-- TASK INPUT --
Start of Block
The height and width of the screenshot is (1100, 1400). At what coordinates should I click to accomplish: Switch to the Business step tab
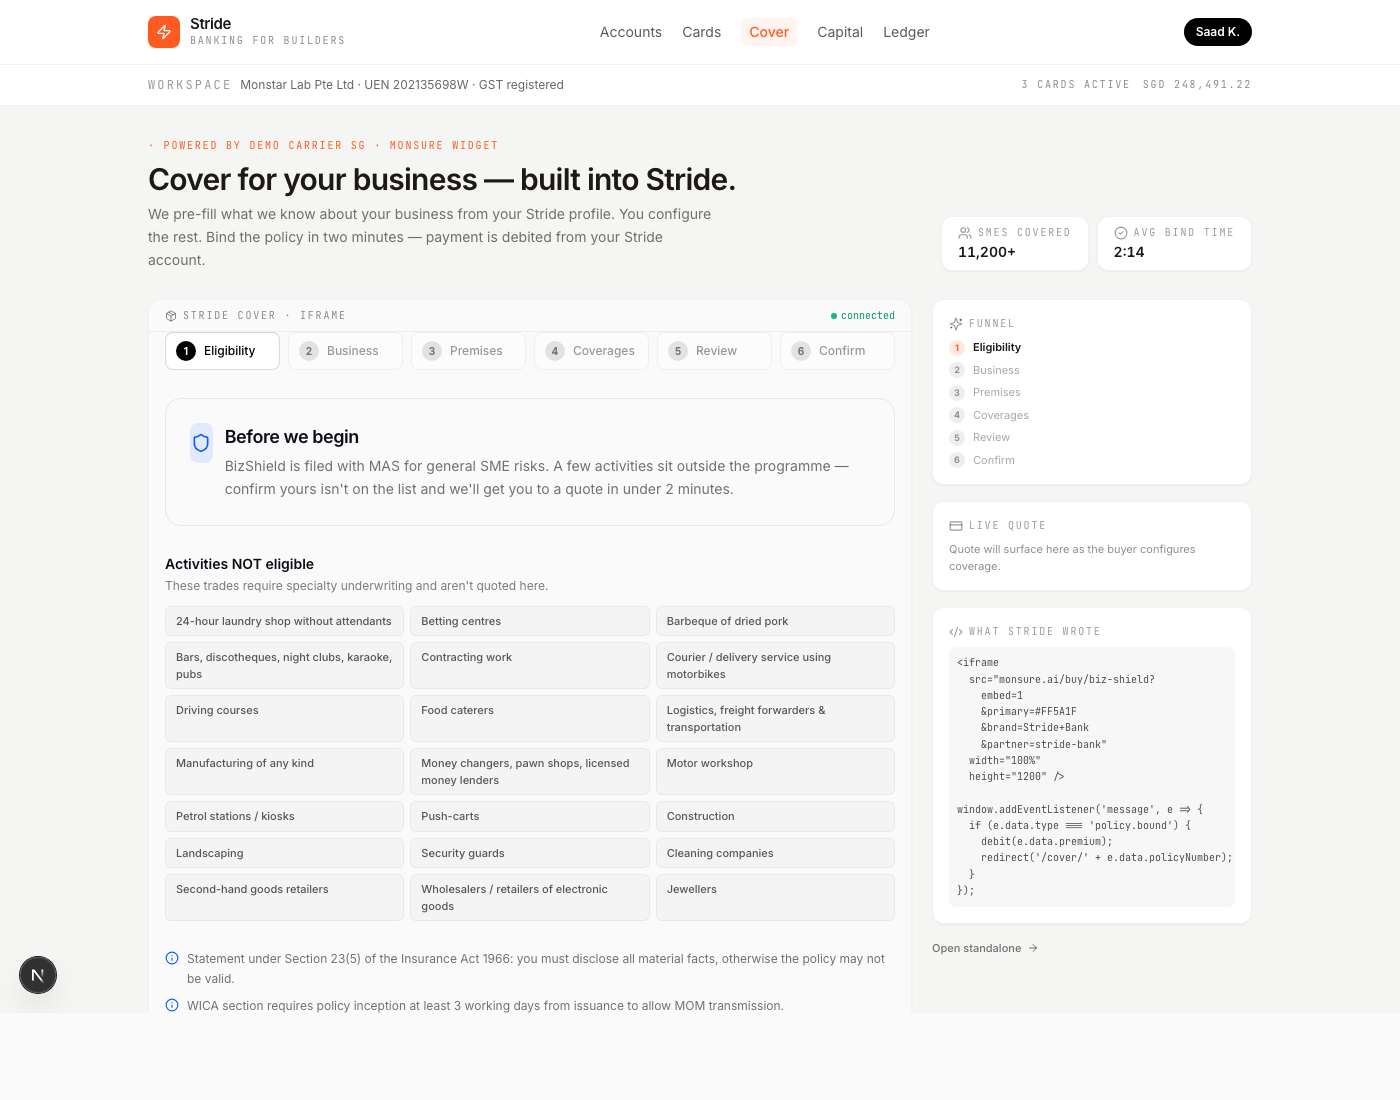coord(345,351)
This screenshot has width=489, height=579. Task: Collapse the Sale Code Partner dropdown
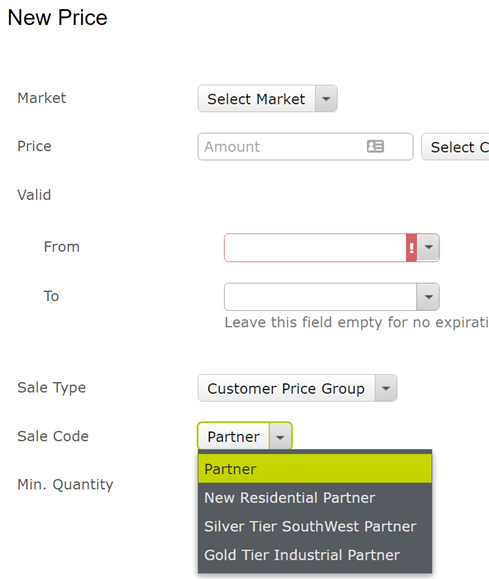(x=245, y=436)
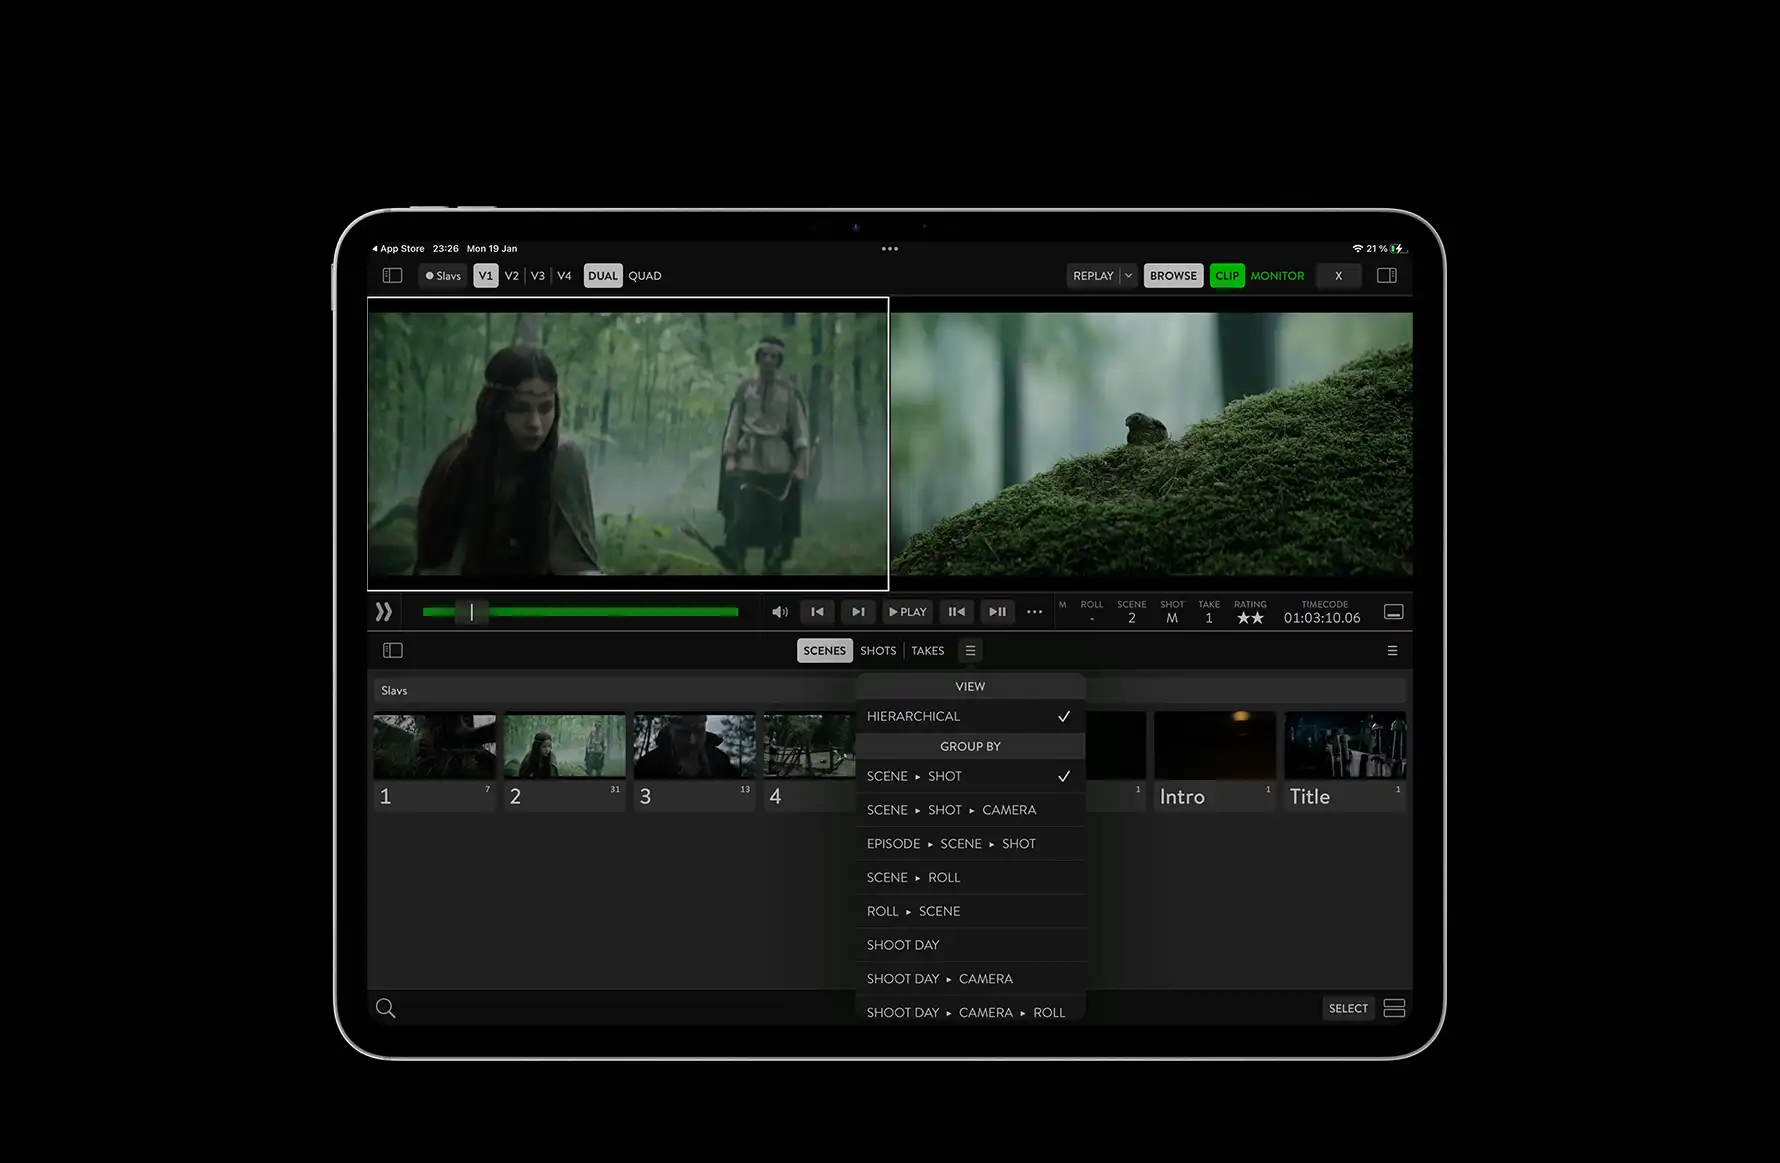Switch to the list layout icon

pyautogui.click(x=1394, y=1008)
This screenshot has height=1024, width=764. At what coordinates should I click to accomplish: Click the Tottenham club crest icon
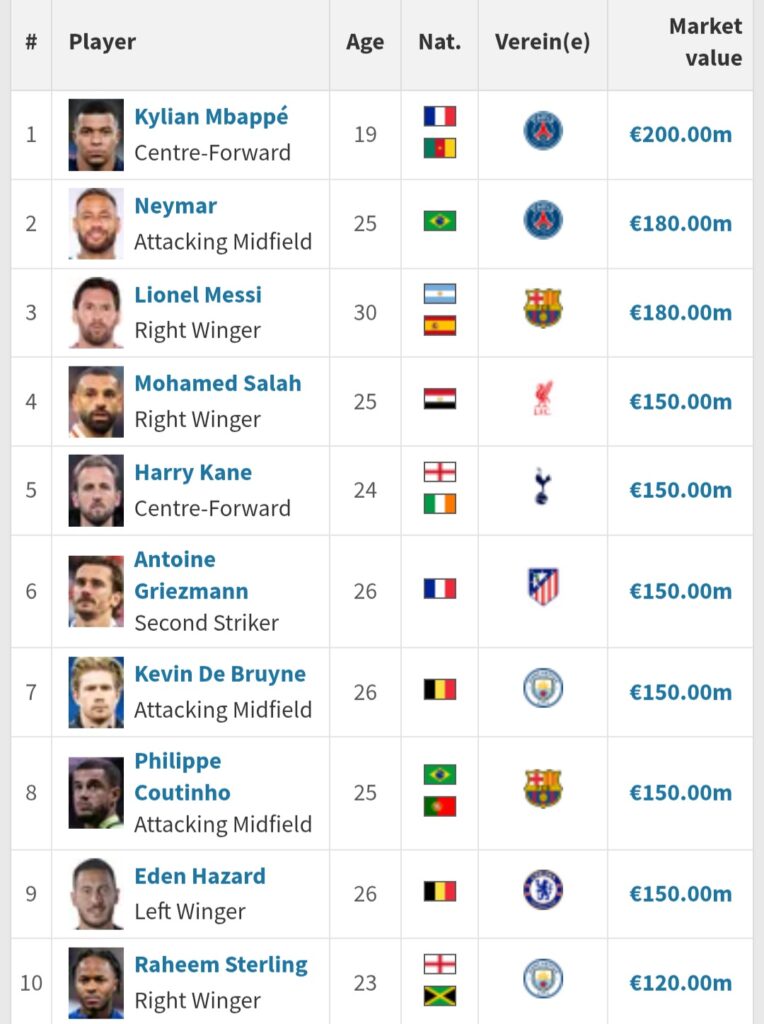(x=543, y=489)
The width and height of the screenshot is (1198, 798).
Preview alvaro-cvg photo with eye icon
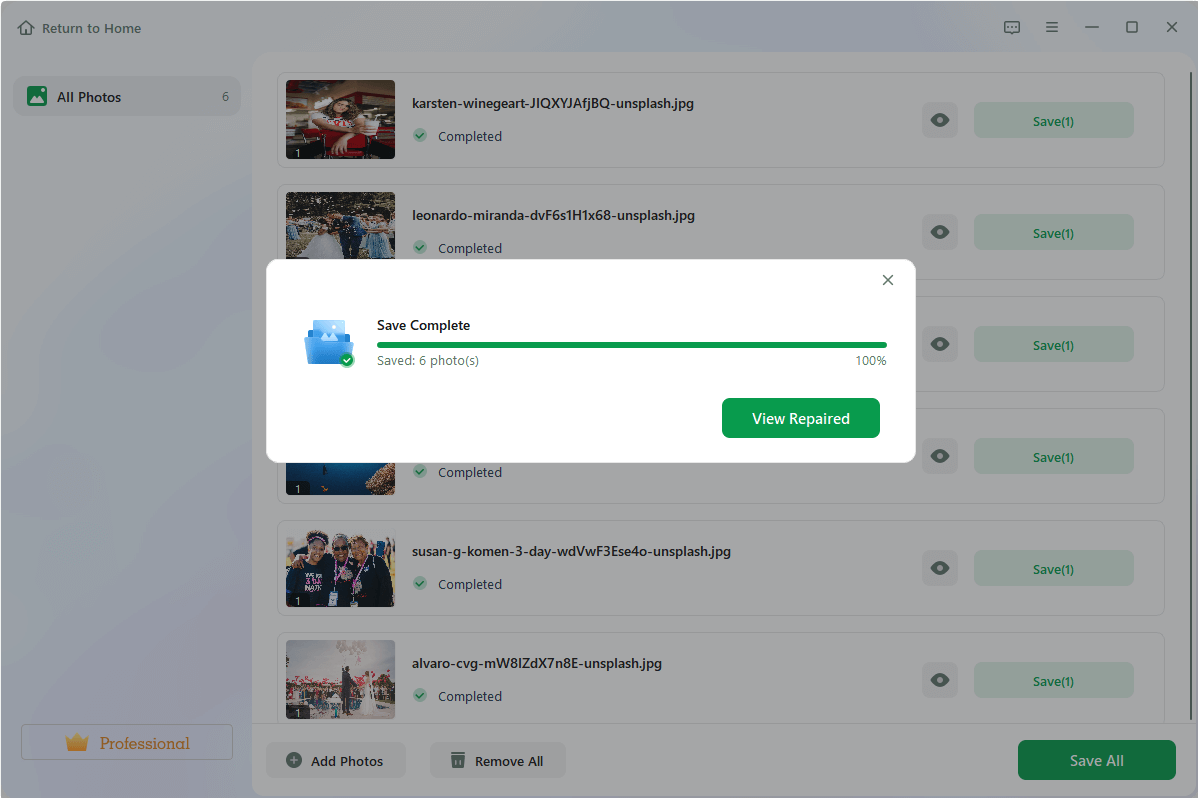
End of Block
-- PROBLEM TO SOLVE --
Leave out the pictures and return the rest of the records exactly.

-- RESPONSE AREA --
The height and width of the screenshot is (1100, 1400). At what coordinates should I click to accomplish: Switch to the Business step tab
coord(345,351)
This screenshot has width=489, height=579. Task: Collapse the Sale Code Partner dropdown
(x=245, y=436)
Switch to the list layout icon

pyautogui.click(x=1394, y=1008)
This screenshot has height=1024, width=764. At what coordinates should I click to accomplish: Click the Tottenham club crest icon
(x=543, y=489)
The width and height of the screenshot is (1198, 798).
Preview alvaro-cvg photo with eye icon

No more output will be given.